He didn’t miss her choice of words. Used to be.

“But he knows you’re you,” she added. “That you’re the one who saved us. I told him I needed a few minutes so we could talk. He’s discreet. He said he’d give us time. But I’m going to have to tell him something more about who you are. He deserves to know why we were almost killed tonight.”

“Look, Abbey, I’m sorry about all of this,” Bourne told her. “I don’t know how or why you’re involved in this mission, but if I’d known you were involved, I would have stayed out of it. I would have asked Treadstone to assign a different agent. I’m not trying to complicate your life. Not any more than I already have.”
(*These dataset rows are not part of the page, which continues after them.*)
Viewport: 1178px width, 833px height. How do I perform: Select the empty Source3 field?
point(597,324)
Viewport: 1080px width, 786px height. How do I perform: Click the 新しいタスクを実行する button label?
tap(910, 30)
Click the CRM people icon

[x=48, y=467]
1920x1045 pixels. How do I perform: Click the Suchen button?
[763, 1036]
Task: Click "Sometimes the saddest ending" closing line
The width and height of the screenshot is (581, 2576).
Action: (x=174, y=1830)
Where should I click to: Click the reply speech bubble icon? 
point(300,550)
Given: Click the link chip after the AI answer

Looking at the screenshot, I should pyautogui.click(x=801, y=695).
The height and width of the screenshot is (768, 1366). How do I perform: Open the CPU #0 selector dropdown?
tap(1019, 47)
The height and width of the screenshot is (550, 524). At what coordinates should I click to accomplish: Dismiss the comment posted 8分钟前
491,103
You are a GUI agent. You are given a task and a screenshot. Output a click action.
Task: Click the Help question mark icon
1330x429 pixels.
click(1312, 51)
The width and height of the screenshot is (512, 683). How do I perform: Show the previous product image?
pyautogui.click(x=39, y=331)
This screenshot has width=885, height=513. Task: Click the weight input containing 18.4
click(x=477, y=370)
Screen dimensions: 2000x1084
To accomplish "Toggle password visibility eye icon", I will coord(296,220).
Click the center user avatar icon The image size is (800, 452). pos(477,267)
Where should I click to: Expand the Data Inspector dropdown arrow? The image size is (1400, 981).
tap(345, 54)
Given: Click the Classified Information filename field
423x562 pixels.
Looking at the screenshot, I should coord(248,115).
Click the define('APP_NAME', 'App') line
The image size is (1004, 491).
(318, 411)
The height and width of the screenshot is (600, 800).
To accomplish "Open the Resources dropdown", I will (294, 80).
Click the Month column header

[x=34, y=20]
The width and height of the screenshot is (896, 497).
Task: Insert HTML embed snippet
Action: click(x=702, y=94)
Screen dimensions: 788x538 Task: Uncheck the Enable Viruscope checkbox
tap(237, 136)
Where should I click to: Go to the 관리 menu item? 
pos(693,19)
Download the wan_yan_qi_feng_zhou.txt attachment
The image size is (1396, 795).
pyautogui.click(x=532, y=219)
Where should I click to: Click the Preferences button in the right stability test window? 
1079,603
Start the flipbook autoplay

She sighed and briefly closed her eyes. “No, Jason. Don’t apologize. I don’t mean to be a bitch. This whole night has taken me by surprise. Coming home, getting attacked, you showing up. It’s like a blast from the past, you know? I thought I was done with things like that when I left you. The truth is, I wanted to be done with it, okay? But I’m grateful to you. Really.”

Bourne said nothing.

“So are you going to tell me what’s going on?” she asked finally. “I mean, apparently I’ve pissed off someone pretty badly if they sent a hit man after me. What am I in the middle of? And how are you involved?”

“Have you heard about something called the Files?” Bourne asked. “I know you’ve got a lot of Washington contacts.”

Her face clouded over. “I’ve heard rumors, yeah. The Files are a hacked database with a lot of ugly shit for blackmail. Some of Peter Chancellor’s old sources reached out to tell me about it. They said it reminded them of the Hoover days. They wondered if I was putting it in my next book.”

“Are you?”

“No. Like I said, I’m writing about the fire. I don’t see any connection.”

“Well, I think whoever is running the Files is the one who sent Holtzman after you,” Bourne said.

She shook her head. “That makes no sense. I don’t know anything about the Files. I don’t see how I could be a threat to anyone.”

Bourne nodded. He didn’t understand it, either. He knew Abbey, and he knew she wasn’t hiding things from him. And yet, somewhere, there had to be a connection between the Files and her book. Otherwise, he saw no reason for Abbey to be a target. She had to be getting close to some secret that the person with the Files wanted to keep hidden, even if she didn’t know it.

“Listen, I should have asked you before,” Abbey said suddenly, touching his hand and then pulling back. “How are you? Are you okay? I don’t want you to think I don’t care, Jason. I do. Of course I do. I always will.”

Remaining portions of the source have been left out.